* Problem requirements
Find the line in the entries below that contains "Click Disable this". Repeat it exactly, and every line after it through the line that contains "Open chart settings".
┌─ Data for review
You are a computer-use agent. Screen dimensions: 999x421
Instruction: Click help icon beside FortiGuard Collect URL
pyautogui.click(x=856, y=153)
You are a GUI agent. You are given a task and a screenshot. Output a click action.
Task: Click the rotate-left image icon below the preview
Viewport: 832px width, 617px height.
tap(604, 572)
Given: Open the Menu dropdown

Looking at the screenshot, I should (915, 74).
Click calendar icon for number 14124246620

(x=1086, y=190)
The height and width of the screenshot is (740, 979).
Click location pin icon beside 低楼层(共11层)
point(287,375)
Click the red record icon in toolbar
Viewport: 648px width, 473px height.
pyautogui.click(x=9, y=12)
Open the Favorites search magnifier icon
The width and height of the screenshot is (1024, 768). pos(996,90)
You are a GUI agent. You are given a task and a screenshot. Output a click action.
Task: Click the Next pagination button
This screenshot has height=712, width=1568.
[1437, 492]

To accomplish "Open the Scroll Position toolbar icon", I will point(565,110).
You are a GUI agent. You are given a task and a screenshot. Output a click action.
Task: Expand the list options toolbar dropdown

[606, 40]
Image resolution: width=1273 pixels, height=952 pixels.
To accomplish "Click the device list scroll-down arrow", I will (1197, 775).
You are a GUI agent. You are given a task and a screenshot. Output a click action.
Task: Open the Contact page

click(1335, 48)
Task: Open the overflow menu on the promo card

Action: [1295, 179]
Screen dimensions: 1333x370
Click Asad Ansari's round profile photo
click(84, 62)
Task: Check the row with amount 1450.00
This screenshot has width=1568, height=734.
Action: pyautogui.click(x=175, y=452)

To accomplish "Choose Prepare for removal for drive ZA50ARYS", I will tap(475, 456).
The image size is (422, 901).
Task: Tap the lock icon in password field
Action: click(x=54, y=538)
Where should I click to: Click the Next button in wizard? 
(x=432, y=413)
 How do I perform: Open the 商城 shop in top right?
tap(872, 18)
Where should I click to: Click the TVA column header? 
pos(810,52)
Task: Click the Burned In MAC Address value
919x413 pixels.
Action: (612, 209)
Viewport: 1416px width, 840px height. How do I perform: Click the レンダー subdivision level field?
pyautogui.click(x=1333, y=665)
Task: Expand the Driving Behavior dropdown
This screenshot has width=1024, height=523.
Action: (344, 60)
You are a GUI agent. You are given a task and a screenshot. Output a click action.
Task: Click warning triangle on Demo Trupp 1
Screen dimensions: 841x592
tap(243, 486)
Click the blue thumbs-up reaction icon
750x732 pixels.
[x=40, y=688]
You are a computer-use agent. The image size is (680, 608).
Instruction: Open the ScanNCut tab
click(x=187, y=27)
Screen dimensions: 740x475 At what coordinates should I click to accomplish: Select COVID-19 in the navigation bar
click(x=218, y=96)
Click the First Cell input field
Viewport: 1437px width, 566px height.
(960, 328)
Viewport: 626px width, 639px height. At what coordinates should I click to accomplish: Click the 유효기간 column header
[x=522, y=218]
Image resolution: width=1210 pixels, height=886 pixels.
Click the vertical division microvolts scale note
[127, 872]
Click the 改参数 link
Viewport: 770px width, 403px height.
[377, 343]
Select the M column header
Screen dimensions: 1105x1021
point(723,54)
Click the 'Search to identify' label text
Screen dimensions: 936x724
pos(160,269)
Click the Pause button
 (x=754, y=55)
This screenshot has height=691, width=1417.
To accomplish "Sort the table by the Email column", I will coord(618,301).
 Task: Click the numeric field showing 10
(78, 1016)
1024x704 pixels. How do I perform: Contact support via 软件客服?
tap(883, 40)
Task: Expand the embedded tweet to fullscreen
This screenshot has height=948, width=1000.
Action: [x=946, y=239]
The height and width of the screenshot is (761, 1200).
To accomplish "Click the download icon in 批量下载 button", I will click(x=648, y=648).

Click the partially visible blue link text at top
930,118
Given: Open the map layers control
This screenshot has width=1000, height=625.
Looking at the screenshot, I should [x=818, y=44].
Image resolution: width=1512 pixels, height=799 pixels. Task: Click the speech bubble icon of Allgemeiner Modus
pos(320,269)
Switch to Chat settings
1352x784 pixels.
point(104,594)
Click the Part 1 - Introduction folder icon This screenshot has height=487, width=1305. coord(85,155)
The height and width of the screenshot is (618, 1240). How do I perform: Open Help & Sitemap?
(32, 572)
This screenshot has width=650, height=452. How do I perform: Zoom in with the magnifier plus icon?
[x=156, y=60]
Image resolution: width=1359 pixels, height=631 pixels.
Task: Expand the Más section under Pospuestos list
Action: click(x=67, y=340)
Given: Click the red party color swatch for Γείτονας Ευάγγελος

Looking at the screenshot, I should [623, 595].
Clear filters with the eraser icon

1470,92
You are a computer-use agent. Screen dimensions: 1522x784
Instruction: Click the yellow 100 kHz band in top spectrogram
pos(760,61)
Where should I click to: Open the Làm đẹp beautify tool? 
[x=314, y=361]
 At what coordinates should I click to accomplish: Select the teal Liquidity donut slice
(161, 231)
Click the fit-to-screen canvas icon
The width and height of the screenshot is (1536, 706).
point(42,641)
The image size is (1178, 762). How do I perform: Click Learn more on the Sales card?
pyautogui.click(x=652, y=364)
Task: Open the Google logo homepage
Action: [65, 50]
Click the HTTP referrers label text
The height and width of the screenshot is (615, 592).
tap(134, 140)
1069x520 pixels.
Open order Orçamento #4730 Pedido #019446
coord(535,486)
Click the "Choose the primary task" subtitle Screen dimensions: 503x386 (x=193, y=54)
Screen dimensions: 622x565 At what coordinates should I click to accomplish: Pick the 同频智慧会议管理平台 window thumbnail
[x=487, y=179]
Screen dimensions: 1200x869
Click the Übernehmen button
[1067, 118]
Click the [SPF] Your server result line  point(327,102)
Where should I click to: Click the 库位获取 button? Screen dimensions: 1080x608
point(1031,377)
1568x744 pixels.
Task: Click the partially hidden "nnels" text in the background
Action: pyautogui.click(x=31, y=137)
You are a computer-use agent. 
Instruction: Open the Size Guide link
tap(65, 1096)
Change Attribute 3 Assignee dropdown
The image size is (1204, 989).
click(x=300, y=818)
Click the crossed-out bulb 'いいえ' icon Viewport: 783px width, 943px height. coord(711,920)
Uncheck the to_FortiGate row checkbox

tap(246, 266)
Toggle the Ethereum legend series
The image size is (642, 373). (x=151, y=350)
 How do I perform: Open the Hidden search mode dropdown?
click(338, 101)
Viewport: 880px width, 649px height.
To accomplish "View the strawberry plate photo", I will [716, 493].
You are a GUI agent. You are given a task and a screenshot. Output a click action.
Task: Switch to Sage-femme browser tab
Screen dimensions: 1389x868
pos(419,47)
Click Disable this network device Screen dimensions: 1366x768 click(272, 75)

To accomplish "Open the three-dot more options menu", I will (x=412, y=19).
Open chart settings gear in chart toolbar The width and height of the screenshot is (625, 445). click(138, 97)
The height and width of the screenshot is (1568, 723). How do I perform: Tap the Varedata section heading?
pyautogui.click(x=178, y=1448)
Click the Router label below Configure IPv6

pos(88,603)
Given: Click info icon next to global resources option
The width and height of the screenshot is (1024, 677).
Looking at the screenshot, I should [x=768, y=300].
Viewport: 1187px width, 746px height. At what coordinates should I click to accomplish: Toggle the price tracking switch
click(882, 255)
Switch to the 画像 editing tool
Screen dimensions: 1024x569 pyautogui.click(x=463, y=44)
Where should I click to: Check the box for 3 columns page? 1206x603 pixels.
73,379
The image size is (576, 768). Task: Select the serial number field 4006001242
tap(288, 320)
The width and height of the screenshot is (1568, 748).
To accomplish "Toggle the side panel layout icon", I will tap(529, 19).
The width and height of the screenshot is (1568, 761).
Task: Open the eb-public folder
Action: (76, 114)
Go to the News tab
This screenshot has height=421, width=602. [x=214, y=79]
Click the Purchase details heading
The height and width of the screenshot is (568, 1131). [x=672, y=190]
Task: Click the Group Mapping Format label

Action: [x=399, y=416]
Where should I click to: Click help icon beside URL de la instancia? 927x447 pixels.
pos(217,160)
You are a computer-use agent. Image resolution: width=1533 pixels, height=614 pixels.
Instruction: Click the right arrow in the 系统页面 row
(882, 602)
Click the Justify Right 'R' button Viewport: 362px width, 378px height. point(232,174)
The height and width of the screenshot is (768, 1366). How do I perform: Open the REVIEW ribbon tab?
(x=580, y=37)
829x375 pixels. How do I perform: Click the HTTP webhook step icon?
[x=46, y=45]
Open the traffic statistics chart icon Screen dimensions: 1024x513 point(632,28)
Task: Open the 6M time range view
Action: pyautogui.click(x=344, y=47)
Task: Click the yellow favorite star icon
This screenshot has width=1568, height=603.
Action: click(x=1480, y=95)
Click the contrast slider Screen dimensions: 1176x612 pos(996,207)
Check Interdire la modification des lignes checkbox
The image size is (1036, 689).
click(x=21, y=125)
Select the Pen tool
└─
* Answer space
Click Disable this network device Screen dimensions: 1366x768 click(272, 75)

To accomplish "Open the three-dot more options menu", I will (x=412, y=19).
Open chart settings gear in chart toolbar The width and height of the screenshot is (625, 445). click(138, 97)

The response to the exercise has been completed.